* _Instructions to follow_
Transcribe the records word for word, beginning with the first line and ending with the line that contains "Task: Click the Apply button"; include nothing else.

Data excerpts

------

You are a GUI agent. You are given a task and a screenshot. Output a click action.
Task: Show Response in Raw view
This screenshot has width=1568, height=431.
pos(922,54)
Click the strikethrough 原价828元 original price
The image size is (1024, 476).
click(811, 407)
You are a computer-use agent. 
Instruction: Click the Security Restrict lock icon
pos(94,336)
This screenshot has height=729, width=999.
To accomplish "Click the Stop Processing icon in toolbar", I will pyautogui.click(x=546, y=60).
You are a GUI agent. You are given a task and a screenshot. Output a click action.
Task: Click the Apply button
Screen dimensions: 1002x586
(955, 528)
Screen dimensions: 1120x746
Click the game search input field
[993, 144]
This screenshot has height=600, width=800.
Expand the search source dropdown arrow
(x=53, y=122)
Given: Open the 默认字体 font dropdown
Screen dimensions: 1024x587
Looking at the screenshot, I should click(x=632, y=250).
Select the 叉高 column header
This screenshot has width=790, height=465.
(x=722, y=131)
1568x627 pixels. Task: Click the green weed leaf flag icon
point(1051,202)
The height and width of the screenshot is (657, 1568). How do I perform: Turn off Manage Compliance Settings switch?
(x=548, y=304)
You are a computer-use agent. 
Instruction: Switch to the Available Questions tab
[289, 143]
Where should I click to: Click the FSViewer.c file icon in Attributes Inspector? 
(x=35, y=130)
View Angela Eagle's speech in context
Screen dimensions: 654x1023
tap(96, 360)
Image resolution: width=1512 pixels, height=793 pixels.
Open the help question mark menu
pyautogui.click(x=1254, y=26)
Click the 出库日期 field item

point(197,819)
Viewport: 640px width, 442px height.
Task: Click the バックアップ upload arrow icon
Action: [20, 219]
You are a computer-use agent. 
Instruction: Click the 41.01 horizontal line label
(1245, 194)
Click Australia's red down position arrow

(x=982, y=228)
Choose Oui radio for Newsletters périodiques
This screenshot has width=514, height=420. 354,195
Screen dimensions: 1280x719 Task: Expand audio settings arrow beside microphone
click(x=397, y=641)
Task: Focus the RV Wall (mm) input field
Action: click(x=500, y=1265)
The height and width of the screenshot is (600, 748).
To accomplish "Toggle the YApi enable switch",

------

* _Your response_
You are a GUI agent. You are given a task and a screenshot. Output a click action.
Task: Show Response in Raw view
This screenshot has width=1568, height=431.
pos(922,54)
Click the strikethrough 原价828元 original price
The image size is (1024, 476).
click(811, 407)
You are a computer-use agent. 
Instruction: Click the Security Restrict lock icon
pos(94,336)
This screenshot has height=729, width=999.
To accomplish "Click the Stop Processing icon in toolbar", I will pyautogui.click(x=546, y=60).
You are a GUI agent. You are given a task and a screenshot. Output a click action.
Task: Click the Apply button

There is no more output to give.